%%
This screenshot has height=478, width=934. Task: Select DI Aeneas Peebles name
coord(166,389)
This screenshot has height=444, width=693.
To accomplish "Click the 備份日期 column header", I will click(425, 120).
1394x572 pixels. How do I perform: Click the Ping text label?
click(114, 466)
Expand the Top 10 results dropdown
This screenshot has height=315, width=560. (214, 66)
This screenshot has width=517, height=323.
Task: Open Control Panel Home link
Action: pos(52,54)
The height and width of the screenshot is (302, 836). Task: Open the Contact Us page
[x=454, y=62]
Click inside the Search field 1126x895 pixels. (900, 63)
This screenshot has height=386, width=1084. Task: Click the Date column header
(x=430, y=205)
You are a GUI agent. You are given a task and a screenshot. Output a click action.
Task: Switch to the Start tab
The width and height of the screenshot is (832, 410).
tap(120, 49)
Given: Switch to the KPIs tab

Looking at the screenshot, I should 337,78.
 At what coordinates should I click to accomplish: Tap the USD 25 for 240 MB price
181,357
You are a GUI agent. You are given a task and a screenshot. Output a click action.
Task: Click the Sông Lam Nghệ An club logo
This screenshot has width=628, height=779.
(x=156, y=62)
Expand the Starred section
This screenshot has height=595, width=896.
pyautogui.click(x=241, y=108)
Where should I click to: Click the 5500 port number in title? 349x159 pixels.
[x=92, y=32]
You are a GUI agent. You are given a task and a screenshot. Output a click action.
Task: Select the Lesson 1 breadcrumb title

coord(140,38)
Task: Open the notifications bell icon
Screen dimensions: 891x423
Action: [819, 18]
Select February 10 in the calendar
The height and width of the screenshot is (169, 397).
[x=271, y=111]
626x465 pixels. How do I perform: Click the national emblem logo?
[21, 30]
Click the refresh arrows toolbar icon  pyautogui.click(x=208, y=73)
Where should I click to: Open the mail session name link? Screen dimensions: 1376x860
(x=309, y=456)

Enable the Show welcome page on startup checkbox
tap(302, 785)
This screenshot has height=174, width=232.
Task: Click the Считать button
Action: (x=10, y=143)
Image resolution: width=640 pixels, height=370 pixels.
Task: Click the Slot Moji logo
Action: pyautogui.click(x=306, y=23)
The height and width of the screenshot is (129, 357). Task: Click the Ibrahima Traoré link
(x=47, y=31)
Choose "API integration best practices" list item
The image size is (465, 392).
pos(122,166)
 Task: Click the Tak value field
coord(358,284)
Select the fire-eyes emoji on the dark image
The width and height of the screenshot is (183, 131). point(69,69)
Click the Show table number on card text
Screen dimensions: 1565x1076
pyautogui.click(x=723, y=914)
%%
== Task ==
Show all lines in the preceding material that have "icon" in them.

== Solution for this exercise ==
Task: Open the notifications bell icon
Click the refresh arrows toolbar icon  pyautogui.click(x=208, y=73)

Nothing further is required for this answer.